Whether a lawyer can or cannot make out a case for the necessity of this ungraceful expression in legal documents only a lawyer is competent to say; but anyone else is entitled to the view that it has no right to intrude in ordinary prose. One such intrusion may stand for all: A majority of the tourists come here with camping and/or fishing on their minds. Suppose this to be written with camping or fishing on their minds. How will any sensible reader interpret it? He will presume that some camp without fishing, some fish without camping, and some do both, nothing being said or implied to prevent the three equal possibilities. Note, besides, that these possibilities would be the same if and alone had been used.

We see in this example one of the usual effects of borrowing phraseology from the professions: it kills the plain sense of the words formerly deemed adequate by the layman. That plain sense in the sentence under review is that and can sometimes suggest or, and that generally or includes and. The weatherman’s Snow or sleet tomorrow is no guarantee that we shall have only the one or the other. For generations the chairman has asked Are there corrections or additions to the minutes? well knowing that there may be both. The phrase either… or was invented for situations in which it is important to exclude one of a pair. To be sure, in casual speech you or I must go carries the meaning either you or I; but If he tries that stunt he will be hurt or killed makes it clear that the inclusion of and in or arises naturally from the facts and is habitual for most readers.

Indeed, if the users of and/or were as logical as they pretend to be when they insist on the legalism, they would have to say and or or, since their assumption is that the two cannot co-exist. That assumption is not made better by the punctuation in well, then, there’s Mackenzie and, or, his associates. And if a writer thinks his readers have been so corrupted by the abuse of and/or as to misunderstand his simple or, he should courageously repudiate the hybrid and write – using our first example – tourists come here to camp or fish or both. Let him remember that, except for lawyers, English speakers and writers have managed to express this simple relationship without and/or for over six centuries. This truth is commemorated in the couplet:

Had he foreseen the modern use of and/оr,

It would have sickened Walter Savage Landor.

The Blessing of an Orderly Mind

From Wilson Follett (1966), Modern American Usage (ed. Jacques Barzun)

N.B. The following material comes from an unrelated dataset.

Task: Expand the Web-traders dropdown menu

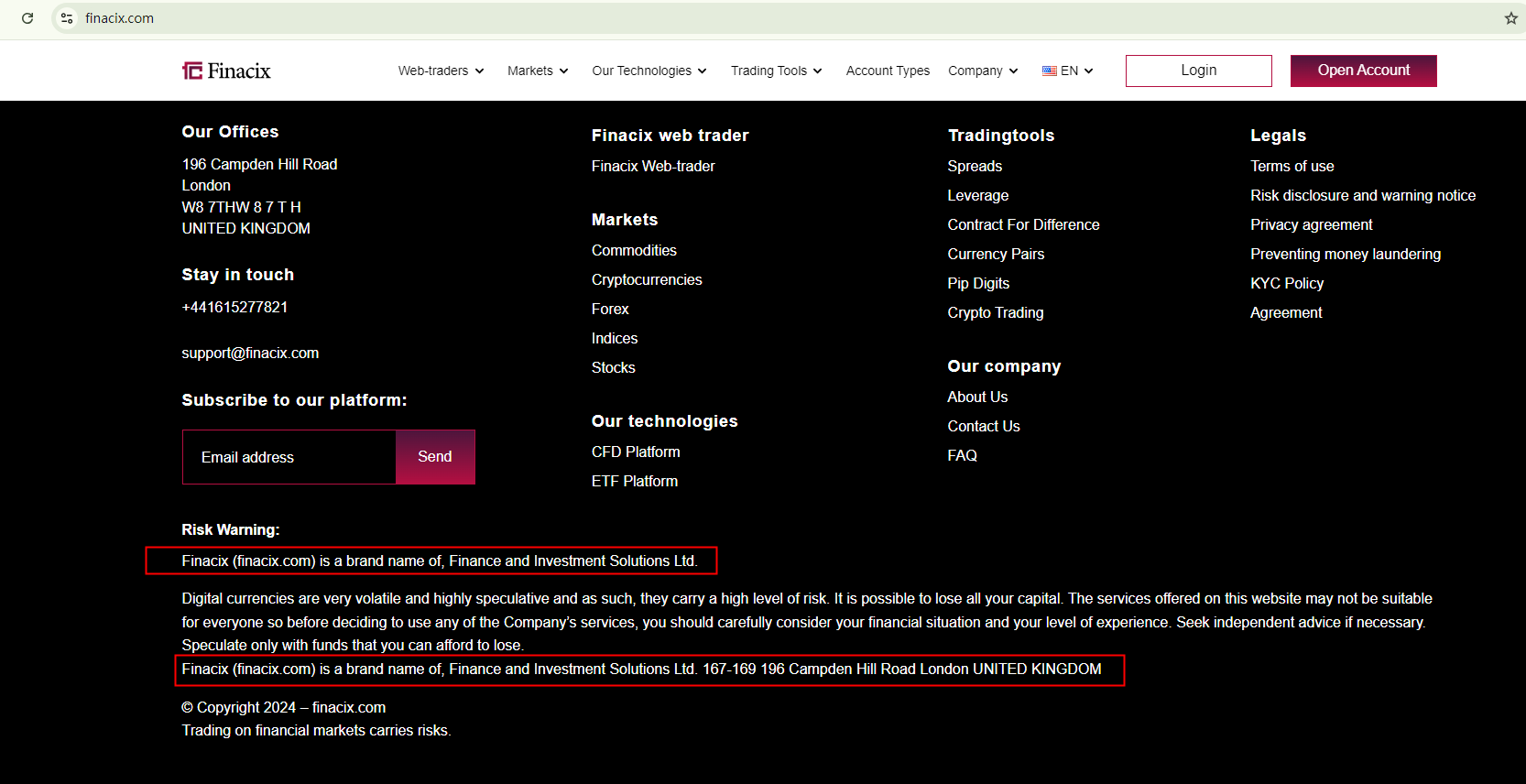Action: coord(441,71)
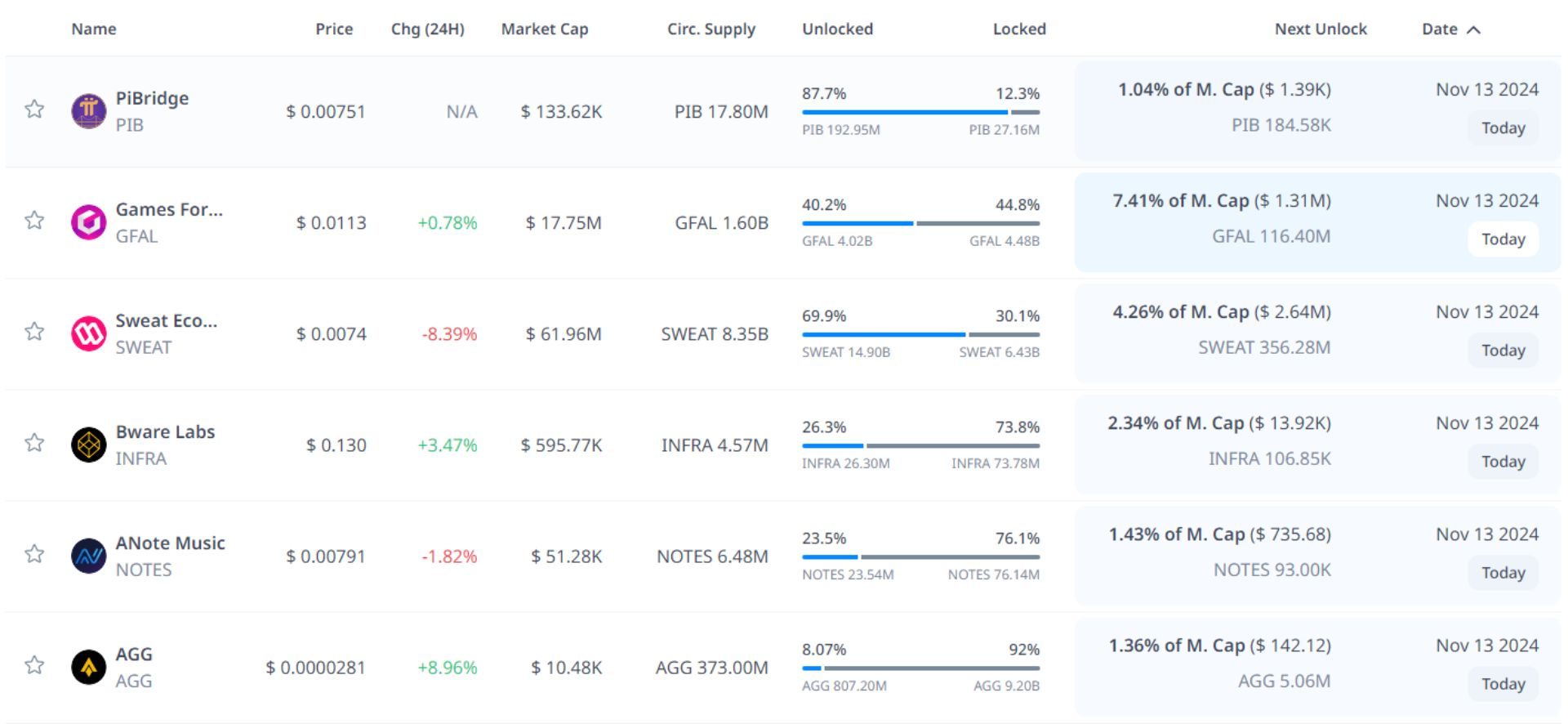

Wherever we can make twenty-five words do the work of fifty, we halve the area in which looseness and disorganization can flourish, and by reducing the span of attention required we increase the force of the thought. To make our words count for as much as possible is surely the simplest as well as the hardest secret of style. Its difficulty consists in the ceaseless pursuit of the thousand ways of rectifying our mistakes, eliminating our inaccuracies, and replacing our falsities — in a word, editing our prose. When we can do this habitually (even though it never becomes easy) we shall find ourselves honoring the faculty that can do more toward this end than a mastery of prescriptive grammar, more than the study of etymology and semantics, more than an observance of idiom and the maxims of rhetoric. And what is this faculty? It is the blessing of an orderly mind.